Document:
Air Force Fuels specialists (2F0X1) manage every aspect of petroleum and cryogenic product operations that keep aircraft flying and bases running. That includes receiving, storing, distributing, and testing JP-8 jet fuel — the standard military aviation fuel — along with cryogenic fluids like liquid oxygen (LOX) and liquid nitrogen (LIN) used in aircraft life support and weapons systems.
Day-to-day, Fuels airmen operate Type III hydrant refueling systems, R-11 and R-12 refueling trucks, and fuel storage tank farms. They perform fuel quality testing in base fuels laboratories — checking for particulate contamination, water content, thermal stability, and additive levels. They manage fuel receipt from pipelines, rail cars, and tanker trucks. They handle cryogenic transfer operations that require specialized safety protocols due to extreme temperatures. And they maintain environmental compliance programs including spill prevention, containment, and countermeasure (SPCC) plans required under EPA regulations.
Training begins at Sheppard AFB, Texas with the 366th Training Squadron. After the apprentice course, Fuels airmen are assigned to operational bases worldwide — every Air Force installation needs fuel, so duty stations span from stateside bases to forward-deployed locations in the Middle East, Europe, and the Pacific.
What makes 2F0X1 veterans valuable in the civilian workforce is a combination that is hard to find in one package: hands-on petroleum operations experience, laboratory quality assurance skills, hazardous materials handling expertise, environmental regulatory knowledge (OSHA, EPA, DOT), and logistics operations under pressure. Many Fuels airmen have managed multi-million dollar fuel inventories and operated in austere environments where mistakes have immediate safety consequences.
The petroleum and energy industry is the most direct civilian path for 2F0X1 veterans. Your experience with fuel receipt, storage, distribution, quality control, and environmental compliance maps directly to roles at refineries, pipeline companies, fuel terminals, and petrochemical plants.
According to the Bureau of Labor Statistics (May 2024), petroleum pump system operators, refinery operators, and gaugers earn a median annual wage of $67,360 (SOC 53-7121). Pipeline transportation workers earn a median of $56,770 (SOC 53-7071). These are solid starting points, but experienced operators in supervisory roles or specialized positions often earn well above these medians.
Related roles include environmental compliance inspectors (BLS median $76,480, SOC 13-1041), occupational health and safety specialists ($81,780, SOC 29-9011), and chemical plant and system operators ($63,720, SOC 51-8091). Fuel quality laboratory technicians fall under chemical technicians ($53,560, SOC 19-4031) — a strong match if you spent time in the fuels lab running API gravity, particulate, and water sediment tests.

Problems to solve:
a - Rewrite the paragraph beginning "Day-to-day, Fuels airmen operate" in the text on Air Force Fuels specialists as a bulleted list, keeping its main facts.
b - According to the text on Air Force Fuels specialists, where does training begin?

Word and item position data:
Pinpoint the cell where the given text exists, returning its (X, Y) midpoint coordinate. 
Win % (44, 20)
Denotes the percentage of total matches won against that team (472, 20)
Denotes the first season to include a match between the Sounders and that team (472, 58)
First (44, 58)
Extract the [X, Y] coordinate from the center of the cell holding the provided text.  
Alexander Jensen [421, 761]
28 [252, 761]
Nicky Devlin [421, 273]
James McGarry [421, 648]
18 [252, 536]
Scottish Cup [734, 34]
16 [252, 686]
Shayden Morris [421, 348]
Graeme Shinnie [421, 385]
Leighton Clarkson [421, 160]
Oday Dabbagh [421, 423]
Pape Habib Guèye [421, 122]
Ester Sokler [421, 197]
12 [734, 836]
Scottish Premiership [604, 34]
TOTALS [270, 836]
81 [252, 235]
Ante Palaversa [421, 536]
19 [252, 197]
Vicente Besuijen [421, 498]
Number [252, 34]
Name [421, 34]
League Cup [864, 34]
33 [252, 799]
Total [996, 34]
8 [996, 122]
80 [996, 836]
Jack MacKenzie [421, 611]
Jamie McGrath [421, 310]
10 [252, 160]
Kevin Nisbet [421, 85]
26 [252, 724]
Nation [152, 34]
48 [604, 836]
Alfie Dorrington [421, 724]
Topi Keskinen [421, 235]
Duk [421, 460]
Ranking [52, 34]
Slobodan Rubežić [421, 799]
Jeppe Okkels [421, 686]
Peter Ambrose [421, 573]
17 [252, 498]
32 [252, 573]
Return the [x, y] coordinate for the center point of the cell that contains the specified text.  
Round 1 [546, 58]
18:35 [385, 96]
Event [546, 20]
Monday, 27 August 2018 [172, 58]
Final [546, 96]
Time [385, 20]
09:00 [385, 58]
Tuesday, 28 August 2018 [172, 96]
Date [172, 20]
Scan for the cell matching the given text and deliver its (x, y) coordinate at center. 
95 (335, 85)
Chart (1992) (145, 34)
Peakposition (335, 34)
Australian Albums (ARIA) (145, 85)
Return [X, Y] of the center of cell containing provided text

Task-by-task results:
a -
- Operate Type III hydrant refueling systems, R-11 and R-12 refueling trucks, and fuel storage tank farms.
- Test fuel quality in base fuels laboratories for particulate contamination, water content, thermal stability, and additive levels.
- Manage fuel receipt from pipelines, rail cars, and tanker trucks.
- Handle cryogenic transfer operations, which need specialized safety protocols because of extreme temperatures.
- Maintain environmental compliance programs, including spill prevention, containment, and countermeasure (SPCC) plans required under EPA regulations.

b - Training begins at Sheppard AFB, Texas, with the 366th Training Squadron.